I Like Trains feel like something that we lost along the musical way. They also feel like something that is more necessary today than at almost any time in recent history. Some of the most interesting musical movements, hip-hop, punk, even rock and roll itself, grew out of disenfranchisement and boredom and such genres embraced the idea of questioning those in power, of talking about the cracks in society, as they say it, of using their platform as a soapbox to communicate with like-minded people. As the dark clouds gather, politics becomes a play-thing for the rich and powerful, and societal divisions grow, the amount of music being made which puts such concerns under the microscope seems to be largely noticeable bu its absence. So thank the gods of music for I Like Trains.
Previous singles, A Steady Hand and The Truth, acted as a handy taster for this album to come but having all these songs in one place, to be able to wander its sonics and sentiments as one full body of work is fantastic. Like all bands worth their salt, I Like Trains sound has evolved, expanded and explored over the years and the one that they present us on KOMPROMAT is very much based around a motornik drive and a post-punk vibe, dark and hypnotic, lyrically smart and musically direct.
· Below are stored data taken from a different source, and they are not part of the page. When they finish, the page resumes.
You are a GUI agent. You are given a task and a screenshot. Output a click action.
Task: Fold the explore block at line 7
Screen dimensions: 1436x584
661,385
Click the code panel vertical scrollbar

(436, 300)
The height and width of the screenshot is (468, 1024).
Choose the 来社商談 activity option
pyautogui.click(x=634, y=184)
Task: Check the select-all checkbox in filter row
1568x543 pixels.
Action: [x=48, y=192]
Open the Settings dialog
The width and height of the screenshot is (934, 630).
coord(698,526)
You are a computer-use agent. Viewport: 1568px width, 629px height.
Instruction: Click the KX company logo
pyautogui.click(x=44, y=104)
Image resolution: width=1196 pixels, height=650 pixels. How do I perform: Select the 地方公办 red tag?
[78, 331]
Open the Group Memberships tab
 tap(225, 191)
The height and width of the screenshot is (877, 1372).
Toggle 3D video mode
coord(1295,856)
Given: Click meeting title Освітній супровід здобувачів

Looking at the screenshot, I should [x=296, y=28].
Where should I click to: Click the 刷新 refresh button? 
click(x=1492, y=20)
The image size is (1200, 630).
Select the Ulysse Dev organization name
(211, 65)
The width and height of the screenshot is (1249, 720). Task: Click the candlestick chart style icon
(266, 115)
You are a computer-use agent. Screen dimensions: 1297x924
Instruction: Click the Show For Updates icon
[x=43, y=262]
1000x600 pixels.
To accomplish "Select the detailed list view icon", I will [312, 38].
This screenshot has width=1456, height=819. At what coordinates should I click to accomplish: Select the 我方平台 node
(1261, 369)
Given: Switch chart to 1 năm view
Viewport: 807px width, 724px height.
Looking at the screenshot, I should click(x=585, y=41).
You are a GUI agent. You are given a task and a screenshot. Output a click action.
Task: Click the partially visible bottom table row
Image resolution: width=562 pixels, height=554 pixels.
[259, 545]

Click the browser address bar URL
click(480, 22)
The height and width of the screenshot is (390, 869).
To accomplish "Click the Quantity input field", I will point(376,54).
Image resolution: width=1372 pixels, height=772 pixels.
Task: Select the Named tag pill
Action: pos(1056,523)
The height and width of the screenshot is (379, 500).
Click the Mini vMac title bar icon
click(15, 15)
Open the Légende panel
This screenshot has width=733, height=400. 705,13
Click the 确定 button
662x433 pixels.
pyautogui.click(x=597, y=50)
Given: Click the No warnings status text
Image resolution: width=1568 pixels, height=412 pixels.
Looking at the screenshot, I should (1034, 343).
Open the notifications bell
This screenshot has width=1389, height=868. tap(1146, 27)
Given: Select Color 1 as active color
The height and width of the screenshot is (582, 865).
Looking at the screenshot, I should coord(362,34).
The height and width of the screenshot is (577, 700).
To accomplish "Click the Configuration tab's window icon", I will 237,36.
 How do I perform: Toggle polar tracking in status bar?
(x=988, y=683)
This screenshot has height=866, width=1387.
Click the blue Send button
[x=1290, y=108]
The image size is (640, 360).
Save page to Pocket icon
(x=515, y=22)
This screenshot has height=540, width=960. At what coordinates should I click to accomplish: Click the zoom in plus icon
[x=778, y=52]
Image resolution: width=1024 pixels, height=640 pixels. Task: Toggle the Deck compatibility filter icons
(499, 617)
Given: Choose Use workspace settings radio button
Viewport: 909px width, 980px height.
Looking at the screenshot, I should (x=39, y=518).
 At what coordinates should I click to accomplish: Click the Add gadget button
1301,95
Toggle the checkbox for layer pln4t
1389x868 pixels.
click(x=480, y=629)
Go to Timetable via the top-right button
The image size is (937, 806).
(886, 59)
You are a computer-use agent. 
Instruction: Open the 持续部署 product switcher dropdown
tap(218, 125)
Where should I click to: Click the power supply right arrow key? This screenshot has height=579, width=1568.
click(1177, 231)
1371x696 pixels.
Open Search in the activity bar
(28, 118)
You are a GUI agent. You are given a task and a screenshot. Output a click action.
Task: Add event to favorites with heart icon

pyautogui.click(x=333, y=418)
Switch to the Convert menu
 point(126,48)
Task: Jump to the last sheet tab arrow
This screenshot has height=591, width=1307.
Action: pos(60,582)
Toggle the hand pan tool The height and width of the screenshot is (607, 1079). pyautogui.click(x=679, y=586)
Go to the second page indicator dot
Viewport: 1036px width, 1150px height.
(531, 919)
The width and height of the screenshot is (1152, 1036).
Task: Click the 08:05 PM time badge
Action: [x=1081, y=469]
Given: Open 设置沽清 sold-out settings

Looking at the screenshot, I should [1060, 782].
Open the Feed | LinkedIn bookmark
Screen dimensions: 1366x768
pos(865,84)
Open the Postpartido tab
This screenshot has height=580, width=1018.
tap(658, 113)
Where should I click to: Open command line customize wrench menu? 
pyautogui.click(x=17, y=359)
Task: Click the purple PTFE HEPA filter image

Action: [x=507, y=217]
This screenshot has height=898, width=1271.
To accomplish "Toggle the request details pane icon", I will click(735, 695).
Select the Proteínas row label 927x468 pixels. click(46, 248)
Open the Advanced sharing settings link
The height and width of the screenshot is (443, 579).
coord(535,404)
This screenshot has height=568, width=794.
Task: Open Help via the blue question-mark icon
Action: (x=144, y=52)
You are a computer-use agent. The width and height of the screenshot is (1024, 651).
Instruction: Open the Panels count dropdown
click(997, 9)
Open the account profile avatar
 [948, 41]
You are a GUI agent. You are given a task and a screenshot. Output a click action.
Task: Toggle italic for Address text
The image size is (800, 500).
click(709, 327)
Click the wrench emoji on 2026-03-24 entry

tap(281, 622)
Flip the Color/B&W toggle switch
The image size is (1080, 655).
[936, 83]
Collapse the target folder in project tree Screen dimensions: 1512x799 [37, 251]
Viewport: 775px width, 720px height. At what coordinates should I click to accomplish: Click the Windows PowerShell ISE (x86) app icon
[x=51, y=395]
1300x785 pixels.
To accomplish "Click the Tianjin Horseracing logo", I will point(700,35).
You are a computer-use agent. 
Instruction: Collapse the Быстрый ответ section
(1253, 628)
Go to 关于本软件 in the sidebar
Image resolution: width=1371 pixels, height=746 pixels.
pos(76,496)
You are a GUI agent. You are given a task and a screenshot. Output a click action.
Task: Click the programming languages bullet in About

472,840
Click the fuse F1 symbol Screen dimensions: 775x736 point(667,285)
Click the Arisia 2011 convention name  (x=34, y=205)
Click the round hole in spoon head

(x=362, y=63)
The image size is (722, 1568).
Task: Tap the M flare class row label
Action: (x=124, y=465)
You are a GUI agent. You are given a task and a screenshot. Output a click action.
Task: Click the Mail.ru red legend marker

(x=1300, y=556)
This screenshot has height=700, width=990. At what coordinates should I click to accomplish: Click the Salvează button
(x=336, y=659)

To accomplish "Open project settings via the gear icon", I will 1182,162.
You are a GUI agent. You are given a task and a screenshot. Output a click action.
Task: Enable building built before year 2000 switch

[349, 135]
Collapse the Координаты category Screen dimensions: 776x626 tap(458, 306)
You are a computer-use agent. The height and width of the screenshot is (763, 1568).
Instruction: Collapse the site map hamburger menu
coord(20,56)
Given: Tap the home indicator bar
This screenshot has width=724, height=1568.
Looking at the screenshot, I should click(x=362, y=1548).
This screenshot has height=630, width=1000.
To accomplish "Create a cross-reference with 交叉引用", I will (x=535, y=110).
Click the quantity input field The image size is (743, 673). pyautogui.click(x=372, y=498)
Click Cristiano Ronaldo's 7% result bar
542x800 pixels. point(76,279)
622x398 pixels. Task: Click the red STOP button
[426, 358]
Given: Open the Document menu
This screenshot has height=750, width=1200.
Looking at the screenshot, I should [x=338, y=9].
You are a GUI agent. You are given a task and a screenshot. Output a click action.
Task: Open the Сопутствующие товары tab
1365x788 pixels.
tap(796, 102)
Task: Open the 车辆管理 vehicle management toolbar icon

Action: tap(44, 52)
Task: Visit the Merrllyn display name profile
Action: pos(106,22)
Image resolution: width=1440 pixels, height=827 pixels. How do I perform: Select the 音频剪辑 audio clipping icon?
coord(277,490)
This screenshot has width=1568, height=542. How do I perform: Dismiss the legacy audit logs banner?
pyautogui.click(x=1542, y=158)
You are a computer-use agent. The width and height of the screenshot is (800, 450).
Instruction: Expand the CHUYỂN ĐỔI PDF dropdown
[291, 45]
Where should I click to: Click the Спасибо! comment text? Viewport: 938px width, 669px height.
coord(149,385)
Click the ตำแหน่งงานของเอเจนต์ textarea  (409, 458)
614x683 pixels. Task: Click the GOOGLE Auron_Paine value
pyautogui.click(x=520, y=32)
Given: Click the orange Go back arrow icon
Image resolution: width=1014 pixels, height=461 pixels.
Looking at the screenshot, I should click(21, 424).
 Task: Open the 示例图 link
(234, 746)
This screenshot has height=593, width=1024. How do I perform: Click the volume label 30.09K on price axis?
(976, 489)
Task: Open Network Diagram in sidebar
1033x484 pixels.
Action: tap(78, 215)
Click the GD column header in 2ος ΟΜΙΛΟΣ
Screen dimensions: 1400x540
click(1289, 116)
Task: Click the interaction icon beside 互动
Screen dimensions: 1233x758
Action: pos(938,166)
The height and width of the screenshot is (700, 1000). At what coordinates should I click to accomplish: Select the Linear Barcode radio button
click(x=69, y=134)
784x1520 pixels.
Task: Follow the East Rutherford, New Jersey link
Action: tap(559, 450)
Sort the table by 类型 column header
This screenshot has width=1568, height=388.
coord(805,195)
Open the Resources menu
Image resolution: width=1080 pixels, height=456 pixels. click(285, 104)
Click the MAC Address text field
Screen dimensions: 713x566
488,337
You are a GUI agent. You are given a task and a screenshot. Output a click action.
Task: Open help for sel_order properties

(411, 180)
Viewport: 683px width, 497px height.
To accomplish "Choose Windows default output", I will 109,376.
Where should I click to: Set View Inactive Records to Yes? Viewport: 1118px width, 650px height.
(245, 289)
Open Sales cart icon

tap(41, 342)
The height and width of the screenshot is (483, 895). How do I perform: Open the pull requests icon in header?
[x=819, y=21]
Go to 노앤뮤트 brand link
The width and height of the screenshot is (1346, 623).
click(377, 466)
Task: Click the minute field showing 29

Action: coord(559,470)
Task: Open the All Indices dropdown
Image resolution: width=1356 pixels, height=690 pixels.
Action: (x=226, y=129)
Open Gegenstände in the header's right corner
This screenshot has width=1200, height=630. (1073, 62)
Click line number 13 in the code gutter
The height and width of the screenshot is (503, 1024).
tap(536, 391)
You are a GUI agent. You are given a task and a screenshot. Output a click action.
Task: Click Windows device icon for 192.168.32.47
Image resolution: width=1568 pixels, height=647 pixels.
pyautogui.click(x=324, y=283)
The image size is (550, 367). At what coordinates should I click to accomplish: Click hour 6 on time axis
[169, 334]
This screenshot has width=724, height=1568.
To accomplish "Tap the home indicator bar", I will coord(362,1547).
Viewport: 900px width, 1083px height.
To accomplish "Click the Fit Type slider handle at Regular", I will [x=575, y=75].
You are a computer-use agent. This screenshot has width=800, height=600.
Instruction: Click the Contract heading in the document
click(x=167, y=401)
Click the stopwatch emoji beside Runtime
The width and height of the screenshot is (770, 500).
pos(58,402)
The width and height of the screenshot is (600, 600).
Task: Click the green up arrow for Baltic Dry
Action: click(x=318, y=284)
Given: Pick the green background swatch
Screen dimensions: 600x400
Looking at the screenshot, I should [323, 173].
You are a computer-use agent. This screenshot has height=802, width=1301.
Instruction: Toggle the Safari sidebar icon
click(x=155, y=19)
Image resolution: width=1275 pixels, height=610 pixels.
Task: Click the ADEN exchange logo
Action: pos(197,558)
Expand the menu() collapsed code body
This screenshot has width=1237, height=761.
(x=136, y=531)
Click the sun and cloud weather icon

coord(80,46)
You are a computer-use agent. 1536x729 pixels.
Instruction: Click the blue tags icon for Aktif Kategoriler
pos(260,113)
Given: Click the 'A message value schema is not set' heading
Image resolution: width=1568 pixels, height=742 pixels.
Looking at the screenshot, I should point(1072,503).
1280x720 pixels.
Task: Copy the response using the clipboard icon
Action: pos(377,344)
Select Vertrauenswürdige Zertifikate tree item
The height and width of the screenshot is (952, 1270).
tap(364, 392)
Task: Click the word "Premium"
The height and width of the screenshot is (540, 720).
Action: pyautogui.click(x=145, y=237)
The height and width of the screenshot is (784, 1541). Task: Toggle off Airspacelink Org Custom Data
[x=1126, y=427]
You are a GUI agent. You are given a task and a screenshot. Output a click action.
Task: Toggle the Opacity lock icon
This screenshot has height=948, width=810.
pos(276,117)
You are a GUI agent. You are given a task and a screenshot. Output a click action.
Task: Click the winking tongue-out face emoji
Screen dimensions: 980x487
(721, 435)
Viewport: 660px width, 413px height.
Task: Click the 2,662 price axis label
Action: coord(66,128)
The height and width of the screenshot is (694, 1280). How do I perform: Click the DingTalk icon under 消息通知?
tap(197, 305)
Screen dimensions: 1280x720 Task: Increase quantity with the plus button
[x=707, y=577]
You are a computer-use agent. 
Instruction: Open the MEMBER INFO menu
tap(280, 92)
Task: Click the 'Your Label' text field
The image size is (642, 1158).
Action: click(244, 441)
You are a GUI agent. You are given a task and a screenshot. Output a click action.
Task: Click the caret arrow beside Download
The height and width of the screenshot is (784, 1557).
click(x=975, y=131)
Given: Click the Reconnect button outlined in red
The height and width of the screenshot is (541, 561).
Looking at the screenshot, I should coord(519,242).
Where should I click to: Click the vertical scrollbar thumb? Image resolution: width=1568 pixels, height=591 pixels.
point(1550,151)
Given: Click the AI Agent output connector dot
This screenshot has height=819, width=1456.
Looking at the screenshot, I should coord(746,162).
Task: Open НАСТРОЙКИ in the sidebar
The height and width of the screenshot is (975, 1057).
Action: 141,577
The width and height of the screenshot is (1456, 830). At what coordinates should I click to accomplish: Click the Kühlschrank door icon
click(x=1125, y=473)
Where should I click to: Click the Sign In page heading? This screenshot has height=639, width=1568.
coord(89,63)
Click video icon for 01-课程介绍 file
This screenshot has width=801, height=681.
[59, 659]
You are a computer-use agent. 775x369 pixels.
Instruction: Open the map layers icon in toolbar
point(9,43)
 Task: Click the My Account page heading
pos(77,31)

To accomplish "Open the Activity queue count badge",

As the title of the album suggests, the core themes are those surrounding information and propaganda as wielded by the powers-that-be through media platforms, social and otherwise, and how that affects and drives and dictates public opinion. The Truth is the most direct version of this, a manifesto of what truth may or may not mean put to a hypnotic beat and an ever rising dynamic and at the other extreme are songs such as New Geography, an indie-infused musing built of shimmering and chiming swathes of interlocking sound.
Between this you have gorgeously dark and powerful missives like Dig In, the slightly off-kilter and hazy sonic projections of PRISM ending up in the strange, chanson meets dream-pop meets art-punk conjurations of Eyes To The Left.
KOMPROMAT is proof that you can make great music and have something relevant and important to say simultaneously, or at least have provoking questions to ask and poignant rhetoric to project to the masses. It begs the question as to why artists settle for writing the same old love songs, the same old self-aggrandising statements, undertake the same old irrelevant sonic journeys, circle in the same old creative holding patterns. Having attained a following as a band provides the perfect platform from which to be heard. It might not be cool in some circles but having something to say is important. Music might not change the world but it might just change opinion…and that in itself is quite a powerful thing to be able to do.